* [Task statement]:
Below are the records; count the lines that include the string "dimensions" and give only that number.

* [Records]:
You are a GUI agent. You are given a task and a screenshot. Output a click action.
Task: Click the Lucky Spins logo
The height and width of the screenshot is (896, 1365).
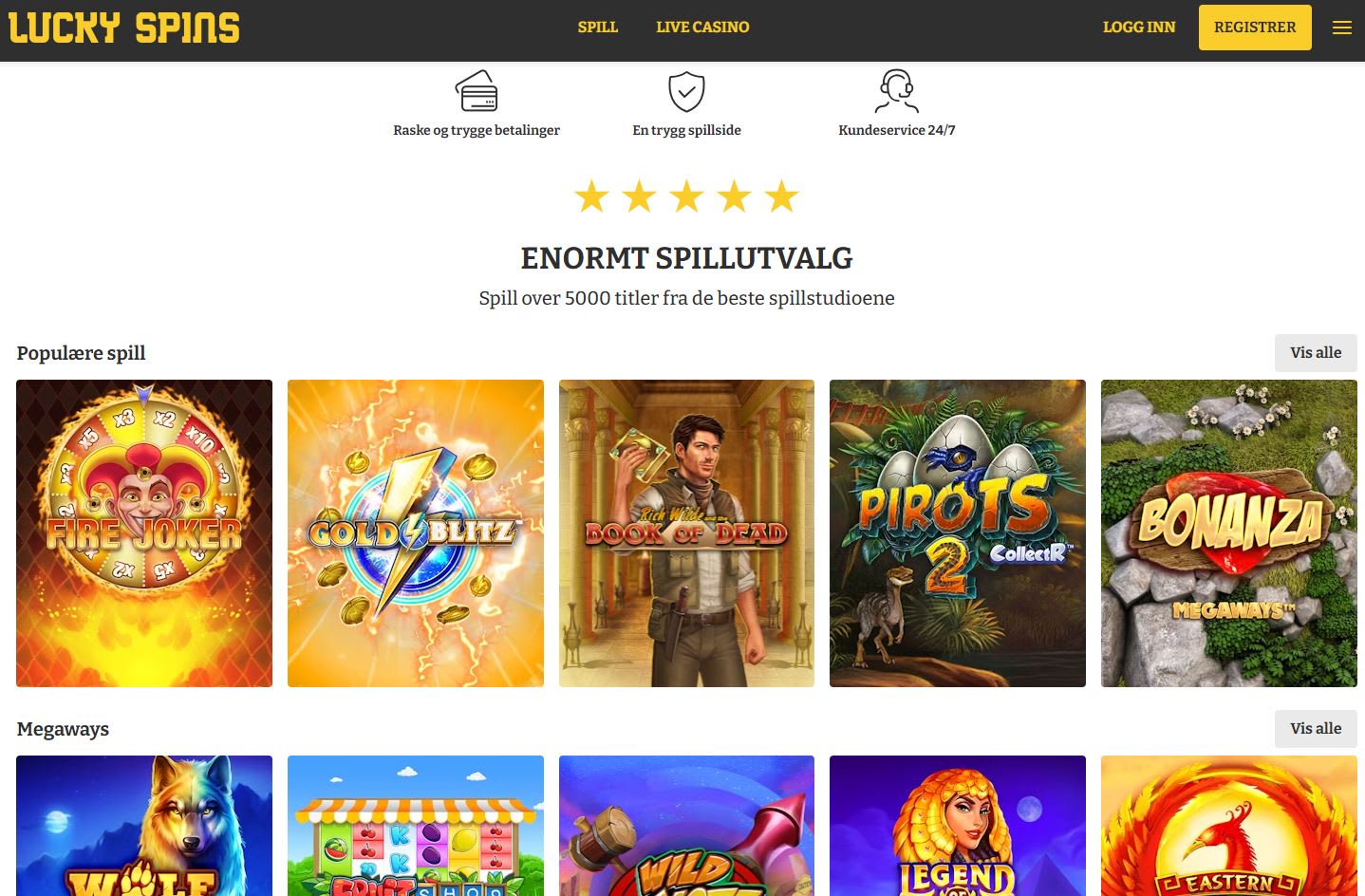pyautogui.click(x=124, y=28)
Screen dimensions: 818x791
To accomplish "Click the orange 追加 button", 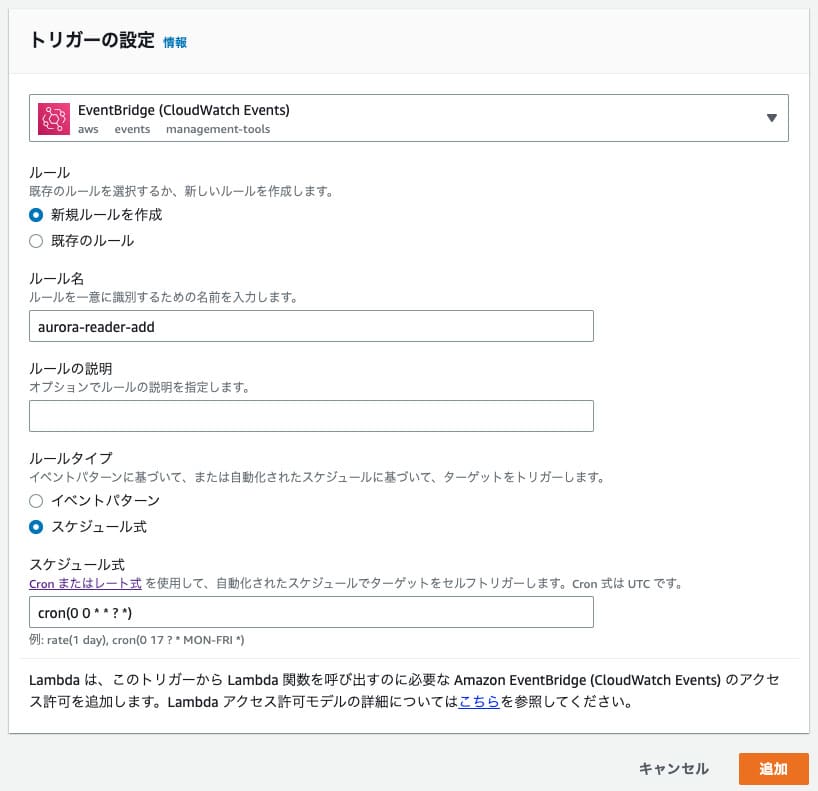I will (773, 768).
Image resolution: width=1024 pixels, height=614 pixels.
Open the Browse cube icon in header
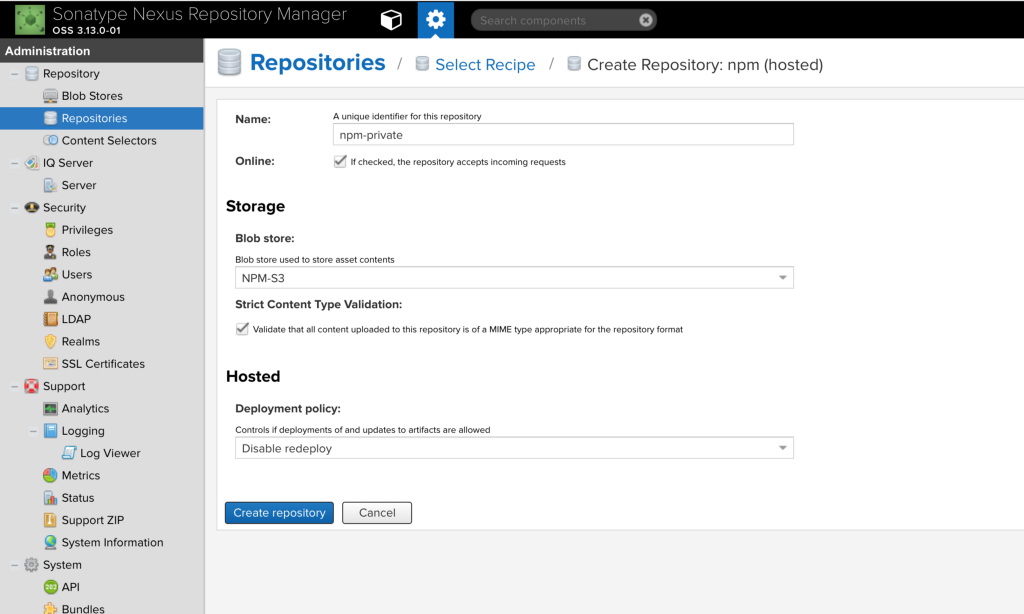click(391, 20)
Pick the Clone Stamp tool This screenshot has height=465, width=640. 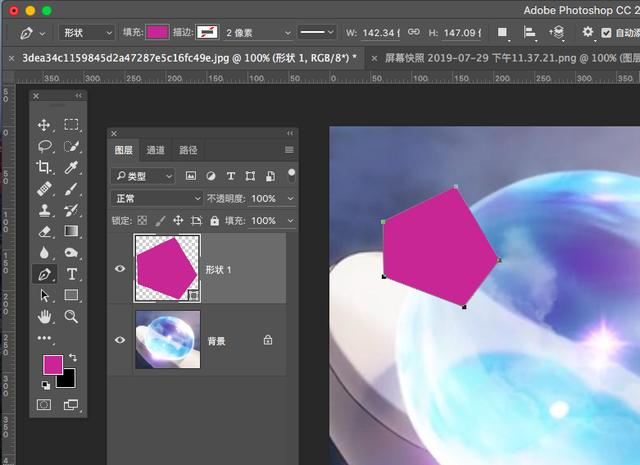point(44,210)
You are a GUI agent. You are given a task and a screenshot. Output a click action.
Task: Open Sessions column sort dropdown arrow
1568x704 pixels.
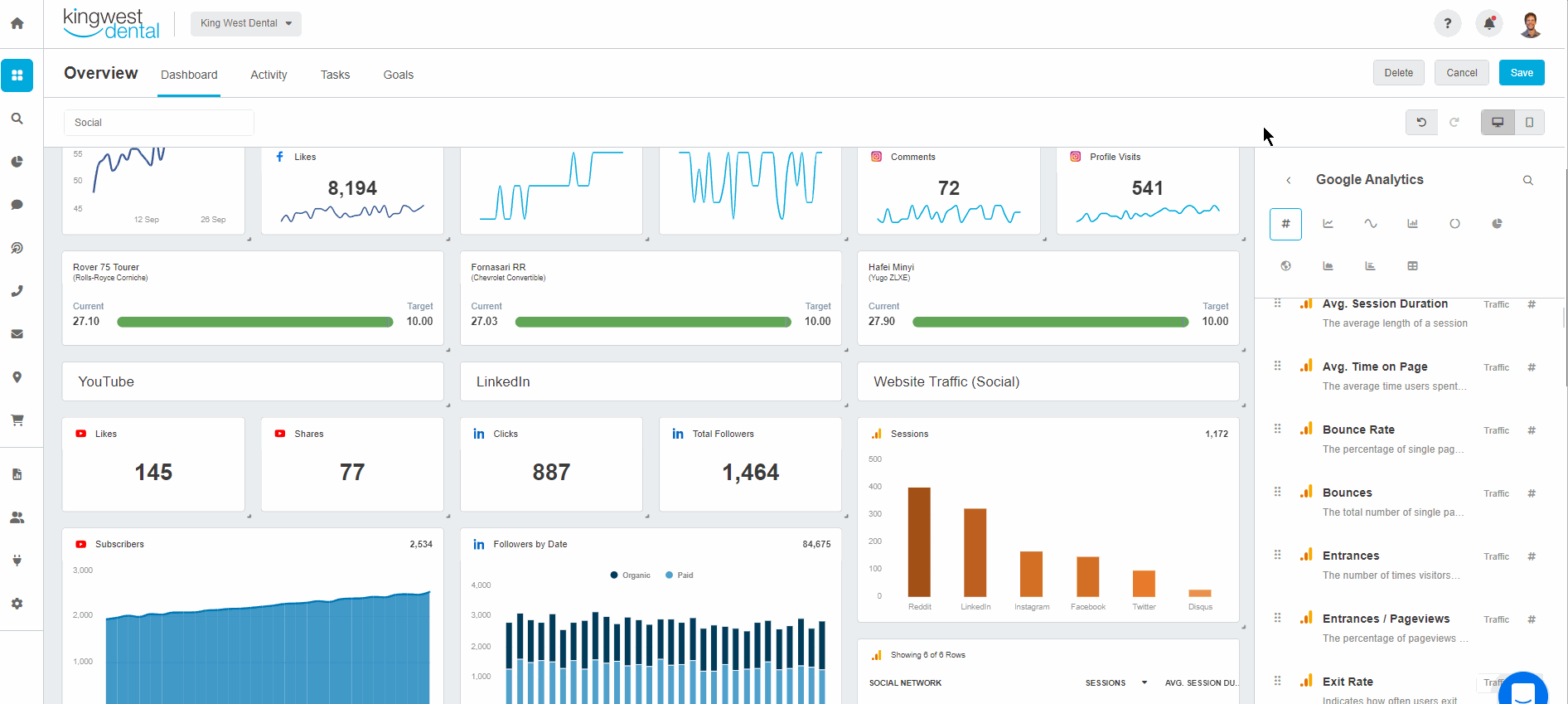(x=1144, y=683)
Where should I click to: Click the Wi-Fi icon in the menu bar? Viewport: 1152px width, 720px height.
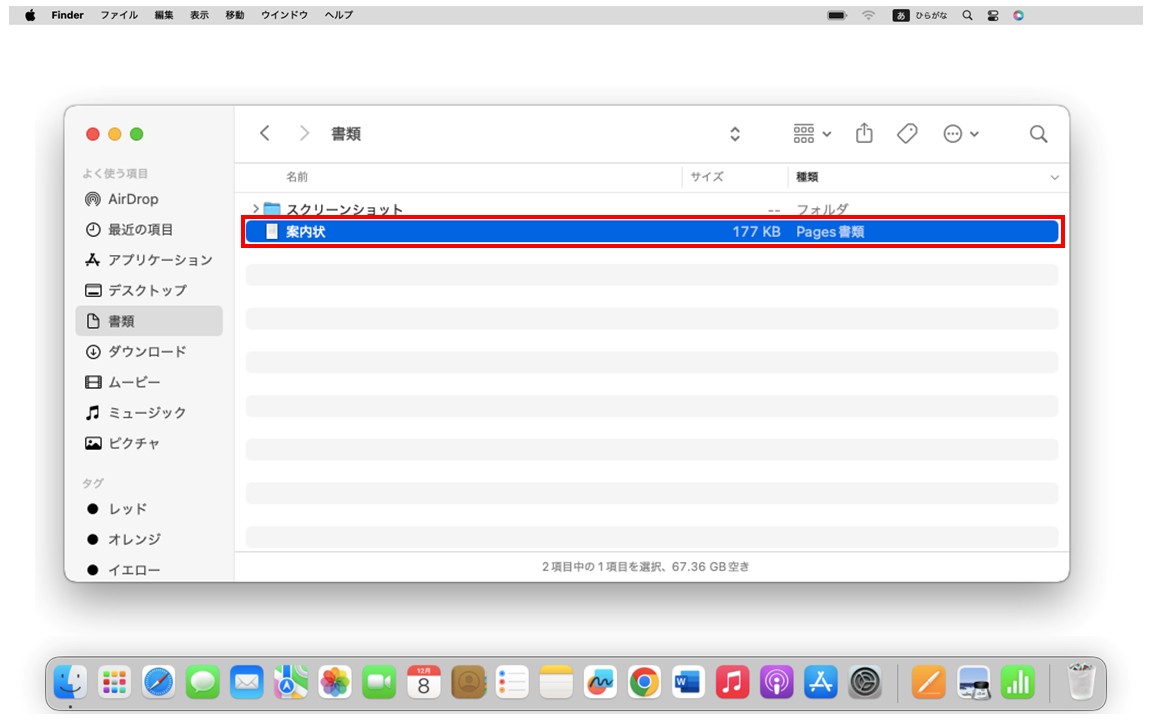[x=869, y=15]
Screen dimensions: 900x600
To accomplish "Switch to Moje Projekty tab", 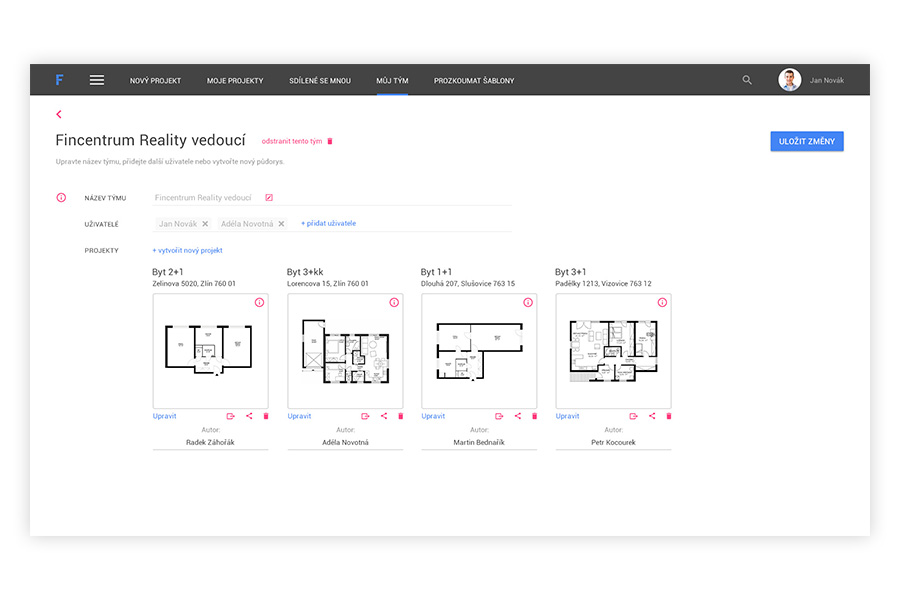I will point(235,80).
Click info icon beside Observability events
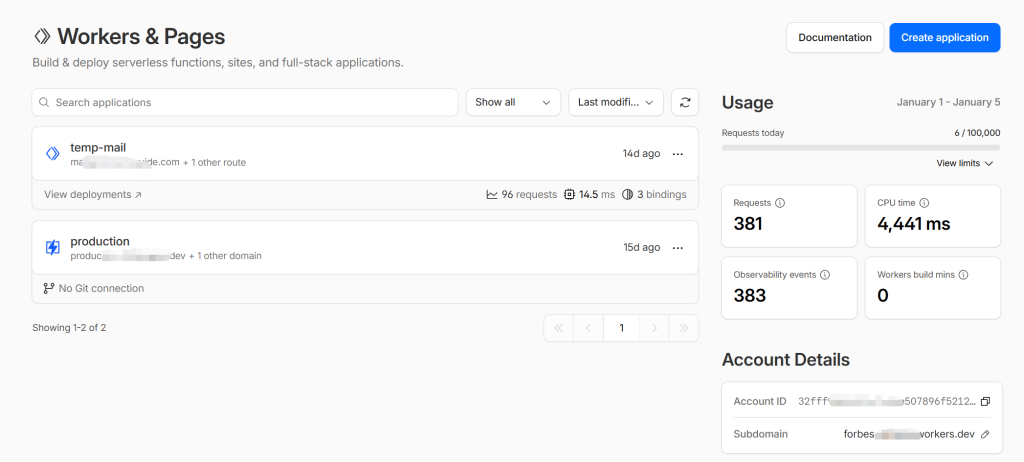 (x=824, y=274)

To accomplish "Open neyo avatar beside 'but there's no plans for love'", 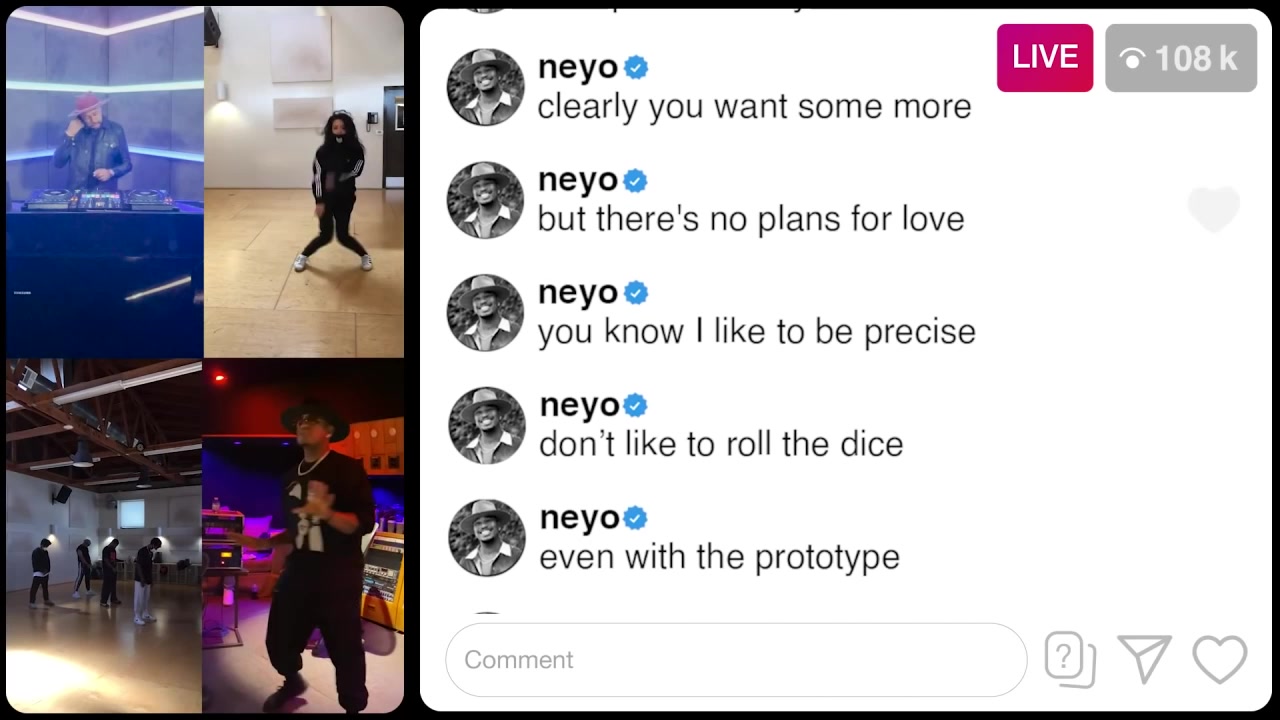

* [Your response]:
2